### [Document]

There are different compression formats for Avro data files. Note that you might have to install the Snappy or other codec on your laptop to work with that.

Fast Avro

To use Fast Avro install:

pip install fastavro

Here is an example. We removed the body and text attributes so the output would not be so large.

This program opens the Avro file then loops through 5 records. For each it adds to dictionary jusing the {key, value pair} of the hash attribute and the JSON document. The hash is the unique key in the Avro file. Then it prints the results.

from fastavro import reader
import json

count=0

j={}

with open('auto-contractfinder-20210512..20211129-00000-of-00128', 'rb') as f:
    for i, doc in enumerate(reader(f)):
        if count == 5:
            break
        count=count+1
        j[doc['hash']]=doc

        
print(json.dumps(doc,indent=2))

Apache Avro

To use Apache Avro install:

python3 -m pip install avro

Here we use the Avro DataFileReader to read an Avro Data file. Since the Avro shard can be very large we just print one record. Notice also that we print the schema.

We:

  1. open the file then use the __next___() method to loop through the file.
  2. Print the schema using reader.meta['avro.schema'].decode('utf-8').
import avro.schema
from avro.datafile import DataFileReader, DataFileWriter
from avro.io import DatumReader, DatumWriter
import simplejson as json

reader = DataFileReader(open("auto-contractfinder-20210512..20211129-00000-of-00128", "rb"),  DatumReader())


for i in range(1):
    print(reader.__next__())
    
print("schema " + reader.meta['avro.schema'].decode('utf-8'))

### [Aim of the task]
Repeat everything in the Avro text from "There are different" down to "work with that.", word for word. Please rely on nothing but the Avro text.

### [Extracted information]

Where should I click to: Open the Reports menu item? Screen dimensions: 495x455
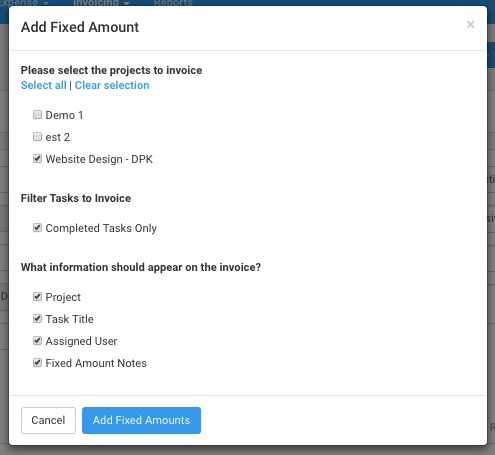(x=173, y=3)
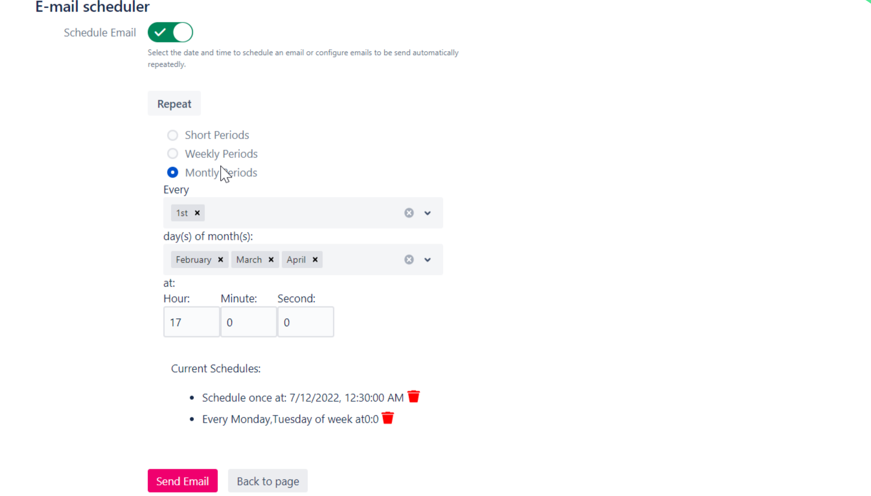The image size is (871, 496).
Task: Clear all selected days
Action: (409, 213)
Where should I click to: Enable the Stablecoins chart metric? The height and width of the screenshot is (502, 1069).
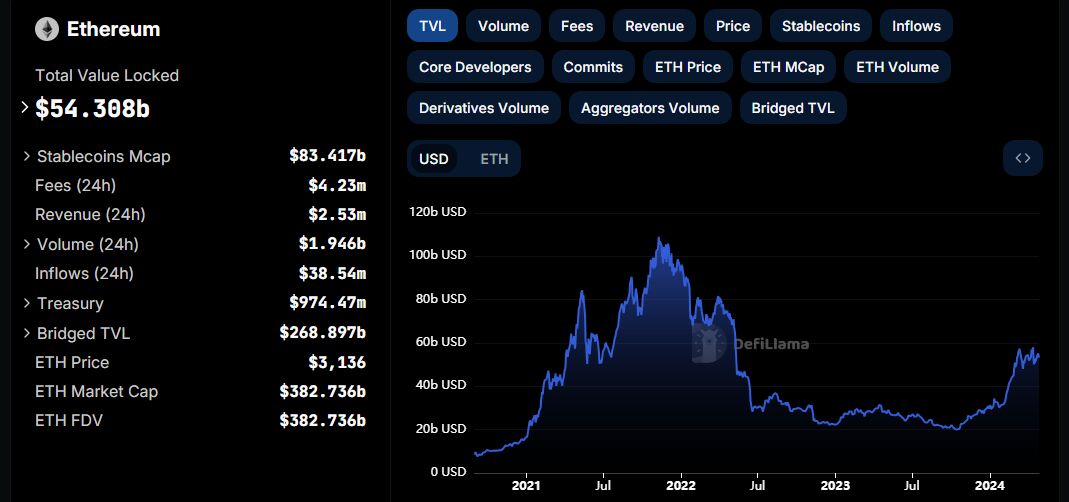tap(821, 26)
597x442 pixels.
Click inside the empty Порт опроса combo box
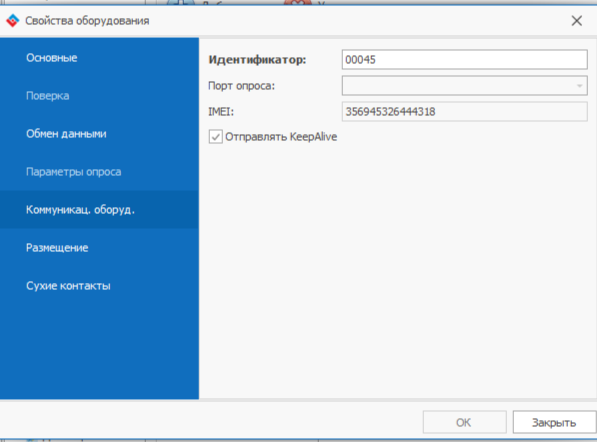(457, 86)
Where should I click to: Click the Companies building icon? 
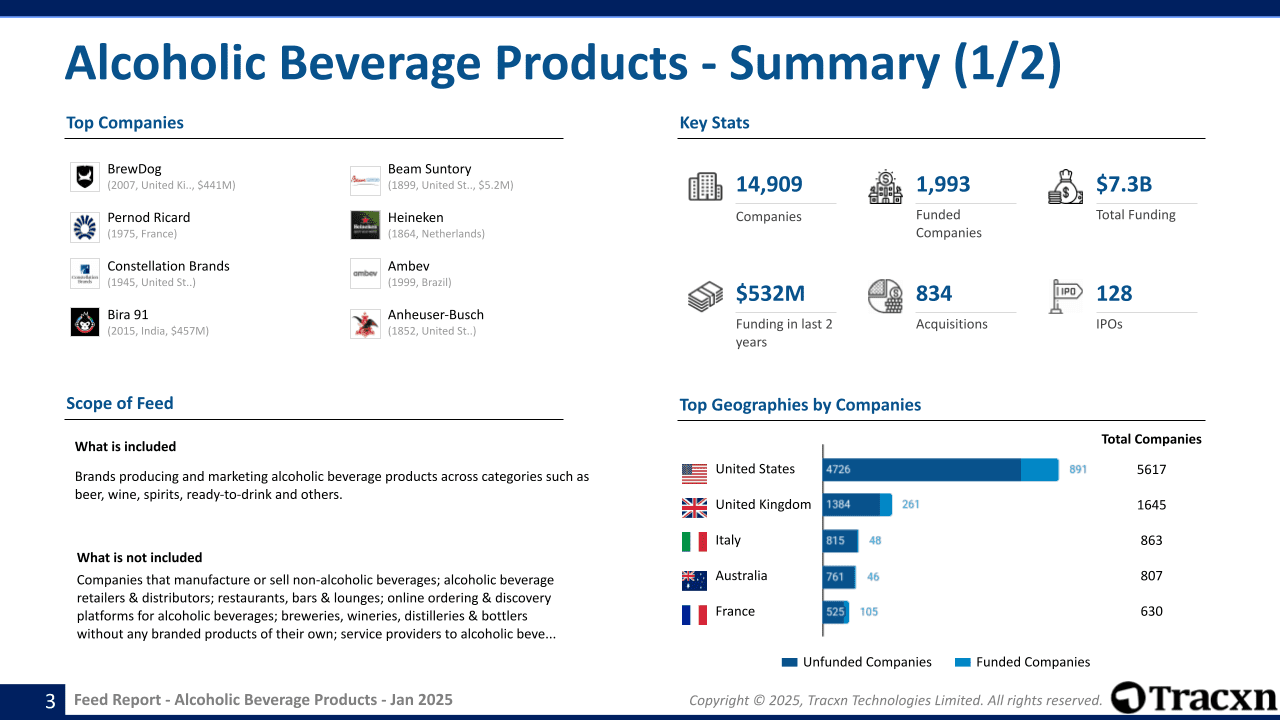click(x=704, y=185)
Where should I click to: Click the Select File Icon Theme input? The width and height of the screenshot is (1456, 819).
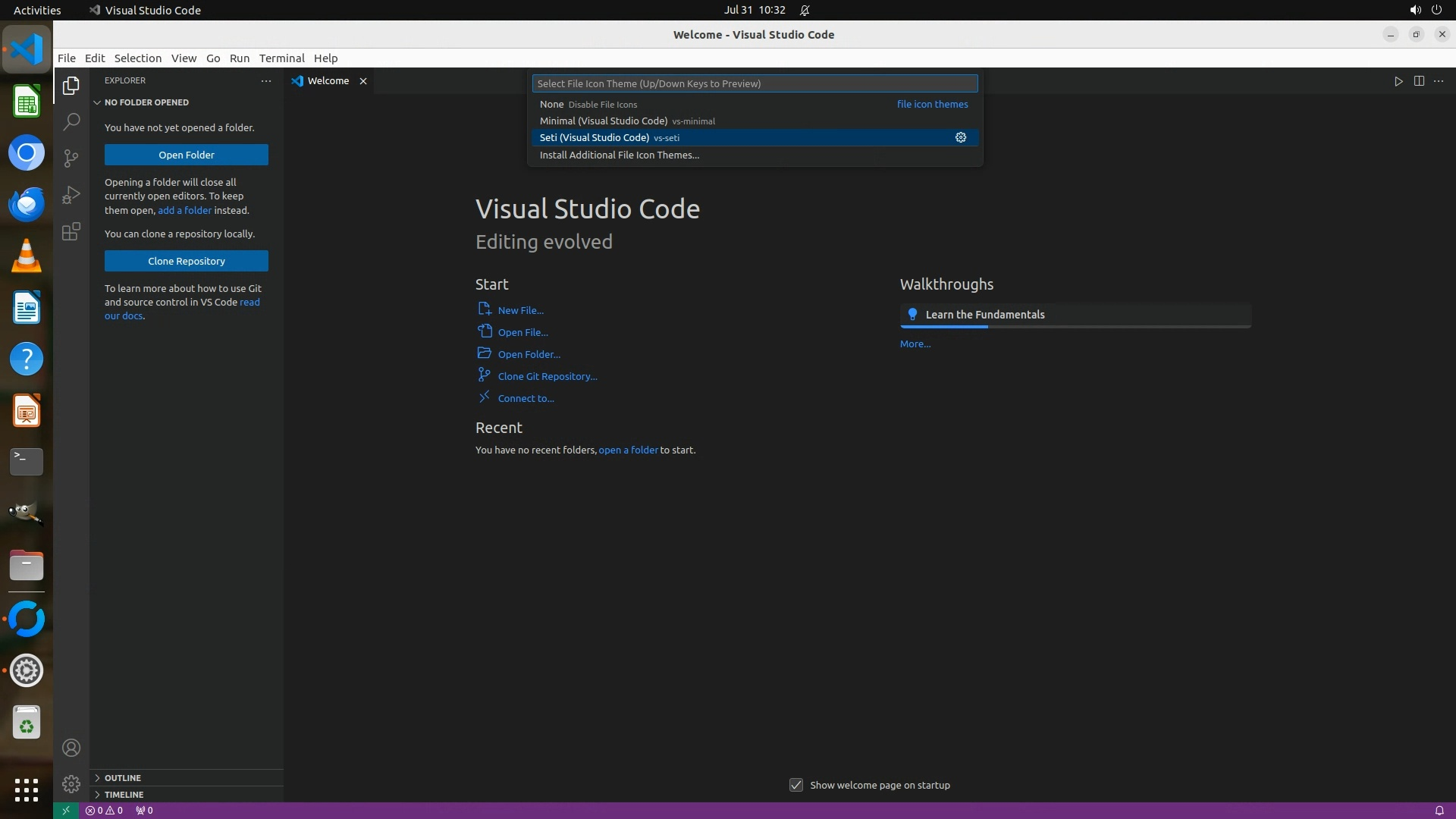point(755,83)
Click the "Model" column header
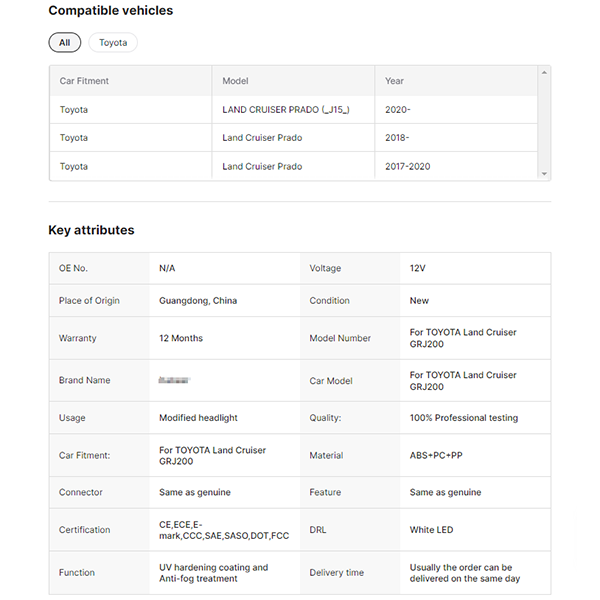The height and width of the screenshot is (600, 600). pos(235,81)
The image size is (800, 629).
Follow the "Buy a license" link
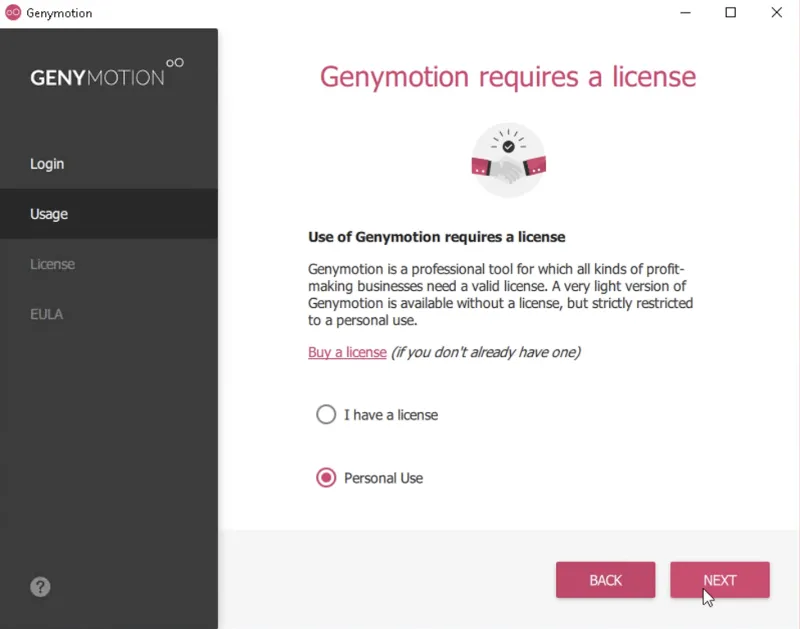pyautogui.click(x=347, y=352)
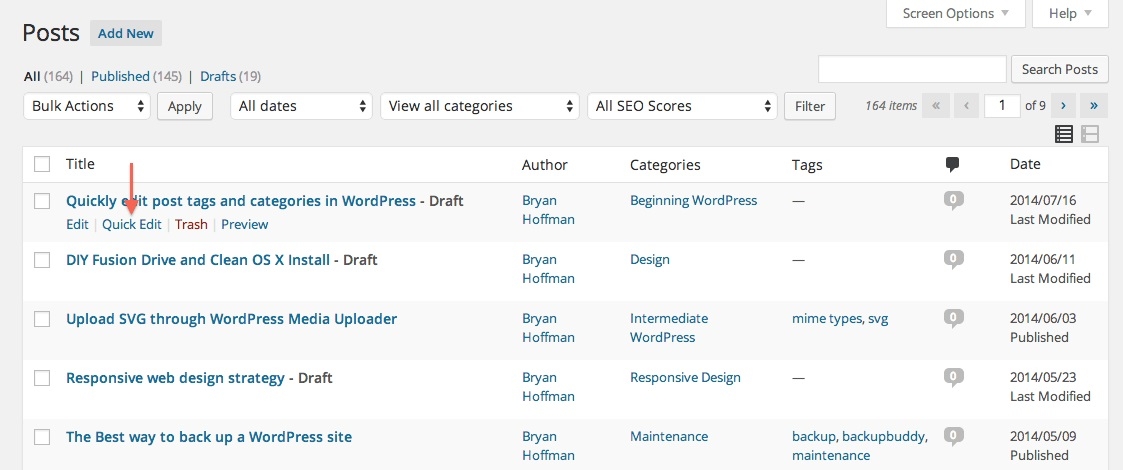Click the Add New button

pyautogui.click(x=126, y=33)
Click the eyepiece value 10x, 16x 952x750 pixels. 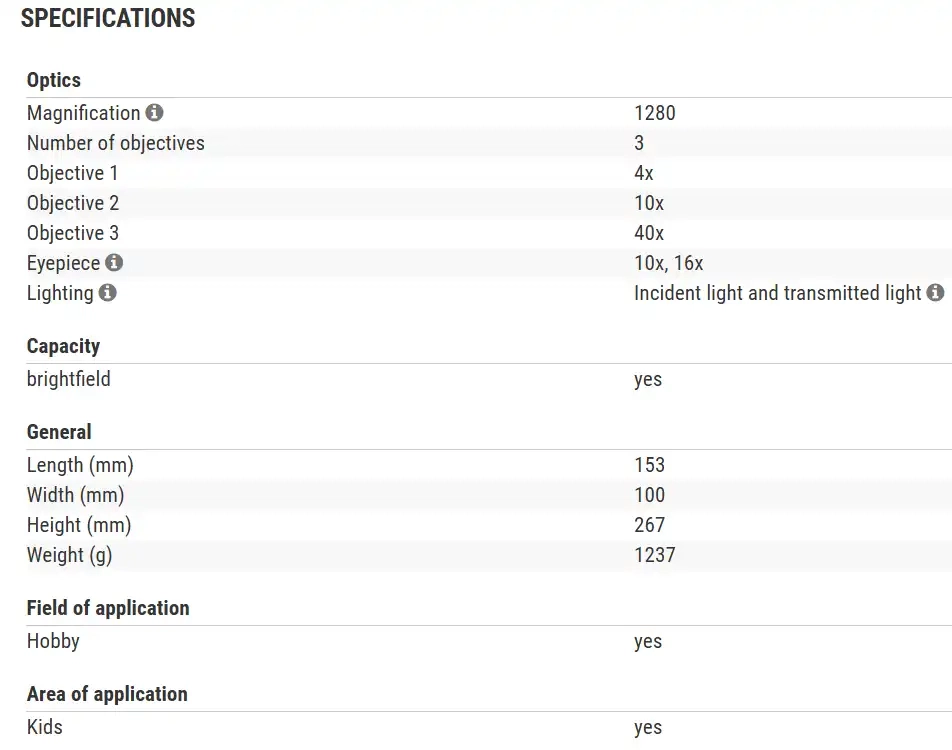point(668,263)
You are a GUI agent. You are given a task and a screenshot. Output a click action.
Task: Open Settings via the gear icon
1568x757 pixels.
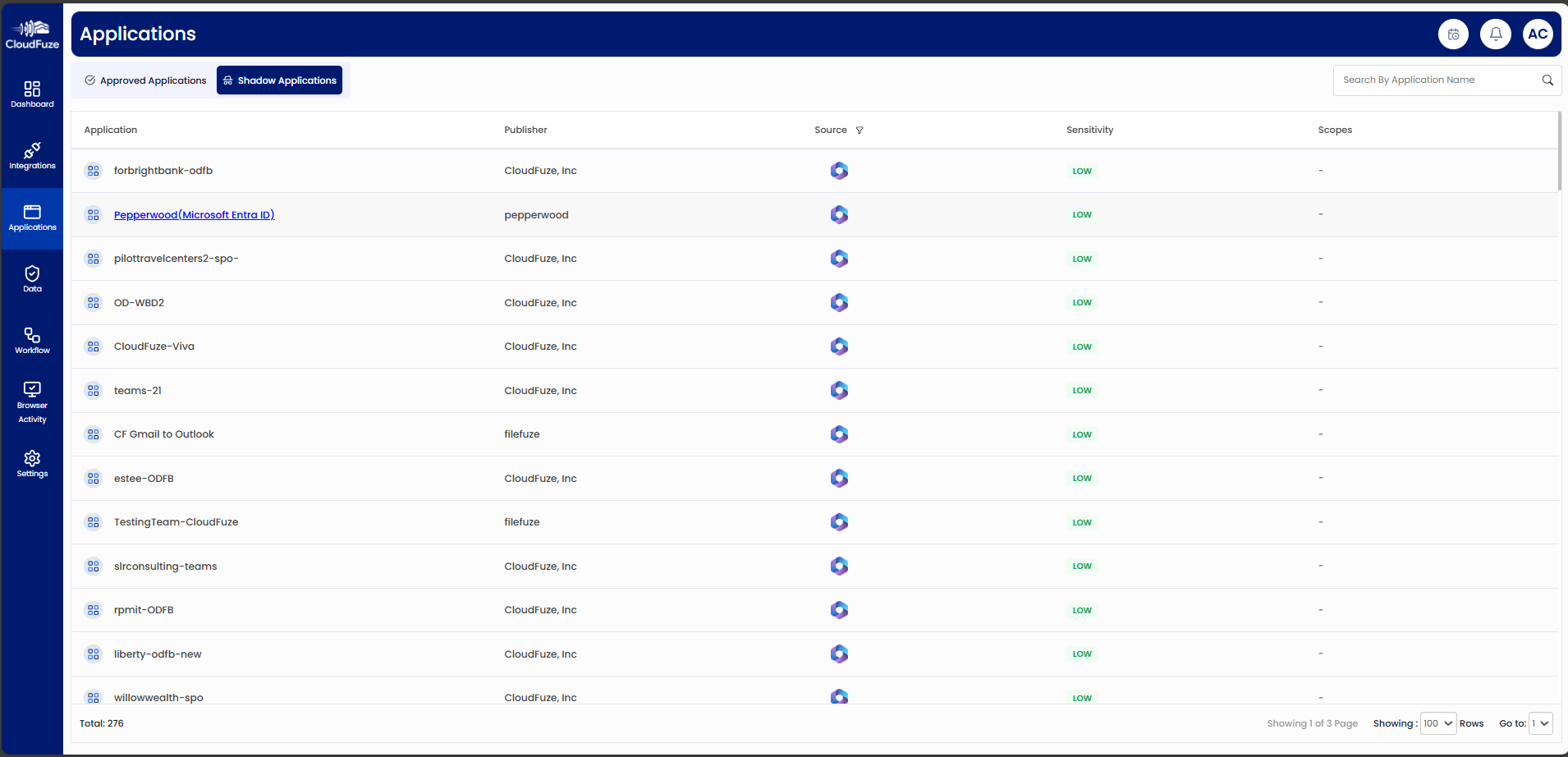(32, 461)
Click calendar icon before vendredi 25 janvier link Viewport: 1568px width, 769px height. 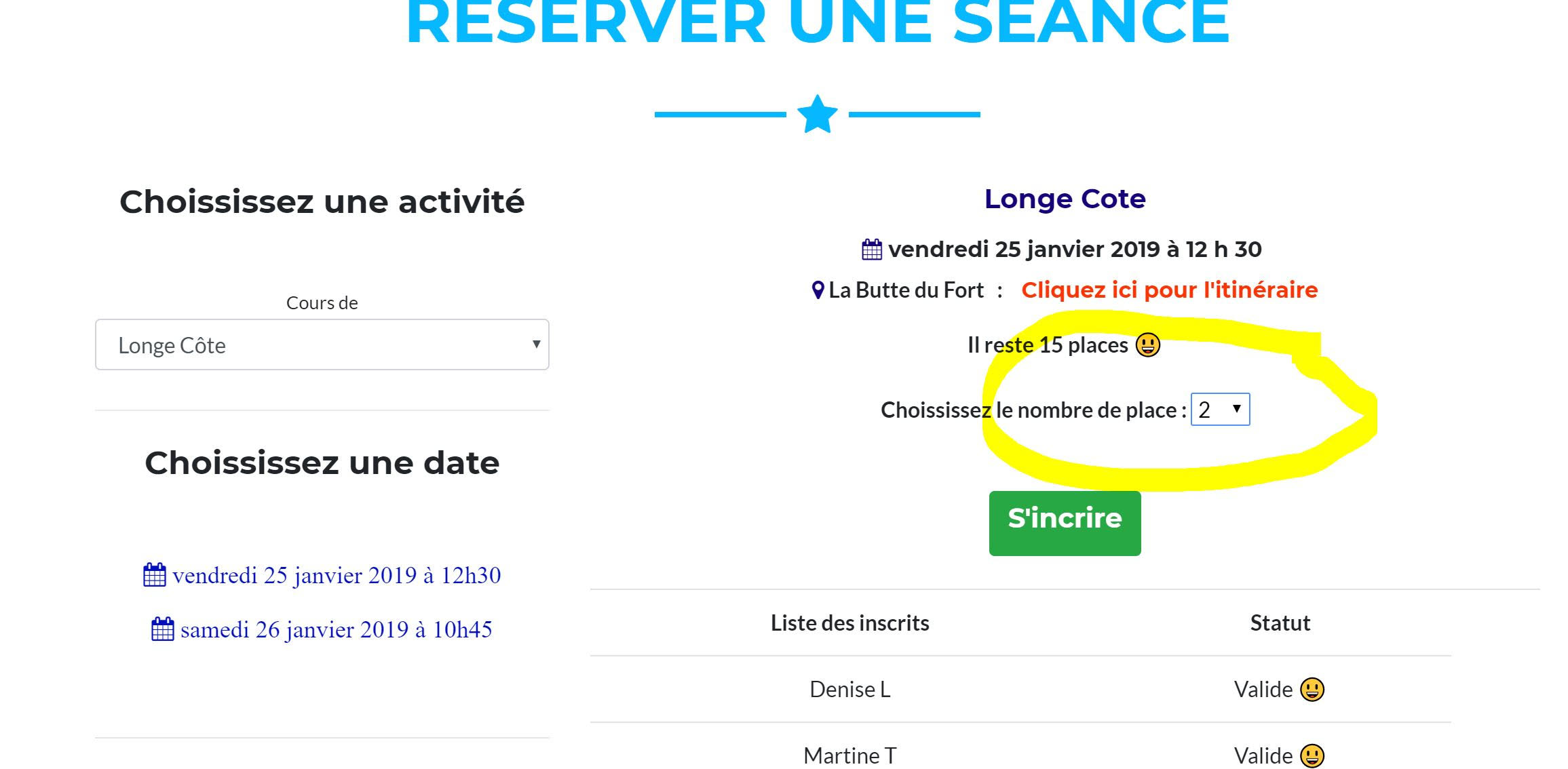tap(155, 575)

### [Expected answer]
There are different compression formats for Avro data files. Note that you might have to install the Snappy or other codec on your laptop to work with that.